### Lista de atividades
A. Reescreva a parte do trecho que começa em "O quadro clínico" e segue até "conseguia respirar sozinha.", trocando "intubada" por "entubada".
B. Segundo o trecho, que idade Roberta disse ter no caminho até o hospital?
-------- Trecho fornecido
A vítima foi socorrida por uma equipe de resgate do Samu (Serviço de Atendimento Móvel de Urgência) e levada para o Hospital da Restauração Governador Paulo Guerra, unidade vinculada à secretaria estadual de Saúde que possui um centro de tratamento para queimados.
No trajeto até a unidade, Roberta foi questionada sobre seu nome e idade. Com muita dificuldade, ela conseguiu dizer seu nome de registro e que tinha 40 anos. Essa informação foi usada pela Polícia Militar e pela equipe do Samu para fazer o cadastro da paciente, e Roberta, que deveria ter sido internada inicialmente na ala feminina, acabou no setor masculino.
Ela só mudou de ala e teve seu cadastro alterado com o seu nome social após a intervenção de ativistas. “Quando cheguei ao hospital, ela estava na ala masculina. Prontamente conversamos com ela e intervimos na situação”, disse Robeyoncé Lima, codeputada do PSOL de Pernambuco.
Via assessoria de imprensa, o hospital disse que, ao tomar conhecimento de que a paciente era travesti, logo fez as mudanças necessárias e ressaltou que a demora em levar a paciente para o setor onde ficam as mulheres aconteceu por falta de informações oficiais e pelo estado em que Roberta deu entrada na unidade.
O quadro clínico da travesti só piorou. No dia seguinte à internação, no sábado (26), a equipe médica que a atendia constatou uma necrose profunda no braço esquerdo causada pela queimadura. O membro foi amputado para o estado de saúde da paciente não piorar ainda mais, segundo a assessoria de imprensa do hospital.
Roberta seguiu intubada após o procedimento cirúrgico porque apresentava muita secreção em seus pulmões e não conseguia respirar sozinha.
Na manhã desta segunda, já consciente, ela passou a respirar sem a ajuda de aparelhos, mas seu quadro clínico permanece crítico.
Além de gerar protestos locais, a violência contra a travesti comoveu ativistas travestis e celebridades. O comediante e youtuber Whindersson Nunes disse em uma rede social que enviou, por meio de um amigo, flores e um bilhete à Roberta.
“Tenho uma amiga trans que falou de Jesus para mim [de uma forma] muito bonita quando eu tinha perdido a fé, e esse amor voltou. […] Toda vez que eu penso nela, tenho medo que alguém faça algo assim do nada, porque é uma realidade”, disse Nunes.
----------------
-------- Informações fornecidas
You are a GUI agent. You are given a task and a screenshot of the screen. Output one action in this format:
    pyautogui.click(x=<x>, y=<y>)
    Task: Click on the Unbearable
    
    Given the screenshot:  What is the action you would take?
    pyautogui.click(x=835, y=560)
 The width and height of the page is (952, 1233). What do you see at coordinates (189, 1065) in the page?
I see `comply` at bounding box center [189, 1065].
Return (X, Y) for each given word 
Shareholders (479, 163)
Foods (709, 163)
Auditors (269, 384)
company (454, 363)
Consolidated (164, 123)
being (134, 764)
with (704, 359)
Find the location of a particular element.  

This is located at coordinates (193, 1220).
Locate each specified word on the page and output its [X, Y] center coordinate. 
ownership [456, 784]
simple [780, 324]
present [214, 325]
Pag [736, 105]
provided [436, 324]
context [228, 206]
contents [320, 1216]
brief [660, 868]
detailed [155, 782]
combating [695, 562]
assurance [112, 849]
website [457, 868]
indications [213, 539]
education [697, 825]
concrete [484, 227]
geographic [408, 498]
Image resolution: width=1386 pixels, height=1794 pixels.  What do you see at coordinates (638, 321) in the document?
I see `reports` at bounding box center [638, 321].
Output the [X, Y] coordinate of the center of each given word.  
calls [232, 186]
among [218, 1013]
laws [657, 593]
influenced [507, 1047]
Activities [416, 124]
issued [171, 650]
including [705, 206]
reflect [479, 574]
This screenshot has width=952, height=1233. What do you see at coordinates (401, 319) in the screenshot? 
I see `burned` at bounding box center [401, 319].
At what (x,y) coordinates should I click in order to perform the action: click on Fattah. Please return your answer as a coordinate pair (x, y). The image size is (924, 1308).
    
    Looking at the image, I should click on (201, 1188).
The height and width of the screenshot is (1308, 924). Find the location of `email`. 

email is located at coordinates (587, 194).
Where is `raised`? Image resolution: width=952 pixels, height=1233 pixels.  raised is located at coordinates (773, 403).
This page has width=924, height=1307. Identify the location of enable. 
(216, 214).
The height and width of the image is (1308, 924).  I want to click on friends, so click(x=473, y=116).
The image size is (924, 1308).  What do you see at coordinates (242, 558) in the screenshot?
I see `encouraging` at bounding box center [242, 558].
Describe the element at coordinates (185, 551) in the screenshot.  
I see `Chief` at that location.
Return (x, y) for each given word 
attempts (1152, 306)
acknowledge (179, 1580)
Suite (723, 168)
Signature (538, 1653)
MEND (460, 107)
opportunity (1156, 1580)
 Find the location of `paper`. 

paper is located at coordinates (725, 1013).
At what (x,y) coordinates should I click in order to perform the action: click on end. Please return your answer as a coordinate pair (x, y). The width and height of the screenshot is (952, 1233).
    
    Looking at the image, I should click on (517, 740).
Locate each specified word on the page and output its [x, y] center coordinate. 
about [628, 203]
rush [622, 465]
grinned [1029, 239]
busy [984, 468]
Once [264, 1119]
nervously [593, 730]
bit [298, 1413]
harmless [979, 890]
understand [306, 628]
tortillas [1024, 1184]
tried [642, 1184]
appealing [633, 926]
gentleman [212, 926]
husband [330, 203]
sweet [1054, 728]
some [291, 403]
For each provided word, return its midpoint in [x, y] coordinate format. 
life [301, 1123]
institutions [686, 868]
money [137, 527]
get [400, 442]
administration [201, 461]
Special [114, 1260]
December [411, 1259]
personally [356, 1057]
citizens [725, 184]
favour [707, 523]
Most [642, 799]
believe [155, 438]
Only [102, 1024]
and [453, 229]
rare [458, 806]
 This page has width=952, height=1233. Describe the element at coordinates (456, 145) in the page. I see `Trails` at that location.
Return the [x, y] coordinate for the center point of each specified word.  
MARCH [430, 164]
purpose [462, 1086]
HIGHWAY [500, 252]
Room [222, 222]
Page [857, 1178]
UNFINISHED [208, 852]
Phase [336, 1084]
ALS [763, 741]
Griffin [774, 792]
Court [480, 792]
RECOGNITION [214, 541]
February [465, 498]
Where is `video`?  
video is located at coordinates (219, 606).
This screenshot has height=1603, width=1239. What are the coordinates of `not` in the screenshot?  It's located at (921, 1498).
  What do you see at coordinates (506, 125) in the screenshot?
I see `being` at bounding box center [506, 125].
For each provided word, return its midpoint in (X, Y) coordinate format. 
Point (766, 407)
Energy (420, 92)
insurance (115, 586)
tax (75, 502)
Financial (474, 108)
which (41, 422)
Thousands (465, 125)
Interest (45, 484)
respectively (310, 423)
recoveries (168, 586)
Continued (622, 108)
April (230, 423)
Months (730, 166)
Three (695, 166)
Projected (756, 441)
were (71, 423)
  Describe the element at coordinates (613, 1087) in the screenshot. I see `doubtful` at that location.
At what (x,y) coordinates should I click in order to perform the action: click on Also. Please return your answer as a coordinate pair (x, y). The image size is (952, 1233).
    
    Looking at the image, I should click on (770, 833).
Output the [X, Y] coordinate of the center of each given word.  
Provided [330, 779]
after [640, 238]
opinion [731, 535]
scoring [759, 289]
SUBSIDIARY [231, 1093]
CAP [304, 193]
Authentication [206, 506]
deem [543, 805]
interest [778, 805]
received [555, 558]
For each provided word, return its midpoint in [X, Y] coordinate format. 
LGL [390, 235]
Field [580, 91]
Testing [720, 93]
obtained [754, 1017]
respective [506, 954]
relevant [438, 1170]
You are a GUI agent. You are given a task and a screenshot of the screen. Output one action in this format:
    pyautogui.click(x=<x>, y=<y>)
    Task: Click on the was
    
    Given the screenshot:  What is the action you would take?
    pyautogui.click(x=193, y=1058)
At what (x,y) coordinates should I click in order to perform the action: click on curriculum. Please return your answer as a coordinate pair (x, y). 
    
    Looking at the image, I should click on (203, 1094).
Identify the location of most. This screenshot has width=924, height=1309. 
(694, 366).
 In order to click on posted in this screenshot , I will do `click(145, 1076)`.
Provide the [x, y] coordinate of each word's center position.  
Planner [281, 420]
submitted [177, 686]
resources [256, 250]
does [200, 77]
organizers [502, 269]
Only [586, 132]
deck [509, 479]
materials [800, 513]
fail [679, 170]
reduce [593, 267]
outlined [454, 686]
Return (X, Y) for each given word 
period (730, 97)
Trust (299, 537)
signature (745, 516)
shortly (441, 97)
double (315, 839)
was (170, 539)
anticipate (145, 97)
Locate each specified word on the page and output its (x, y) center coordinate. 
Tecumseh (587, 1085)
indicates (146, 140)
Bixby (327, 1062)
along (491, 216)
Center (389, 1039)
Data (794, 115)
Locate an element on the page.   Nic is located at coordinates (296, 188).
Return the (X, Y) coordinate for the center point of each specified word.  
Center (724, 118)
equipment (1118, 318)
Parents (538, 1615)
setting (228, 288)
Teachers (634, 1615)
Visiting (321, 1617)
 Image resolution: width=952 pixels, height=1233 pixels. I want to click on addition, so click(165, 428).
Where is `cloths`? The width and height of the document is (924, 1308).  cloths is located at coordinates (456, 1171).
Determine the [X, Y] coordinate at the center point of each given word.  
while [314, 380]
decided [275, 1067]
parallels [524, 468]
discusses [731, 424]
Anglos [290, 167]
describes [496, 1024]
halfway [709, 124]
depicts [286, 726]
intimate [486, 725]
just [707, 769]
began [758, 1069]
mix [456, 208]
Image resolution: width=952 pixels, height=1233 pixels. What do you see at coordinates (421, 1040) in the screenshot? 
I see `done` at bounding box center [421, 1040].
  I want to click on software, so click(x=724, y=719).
----------------
### Resultados em ordem
A.
O quadro clínico da travesti só piorou. No dia seguinte à internação, no sábado (26), a equipe médica que a atendia constatou uma necrose profunda no braço esquerdo causada pela queimadura. O membro foi amputado para o estado de saúde da paciente não piorar ainda mais, segundo a assessoria de imprensa do hospital.
Roberta seguiu entubada após o procedimento cirúrgico porque apresentava muita secreção em seus pulmões e não conseguia respirar sozinha.

B. 40 anos.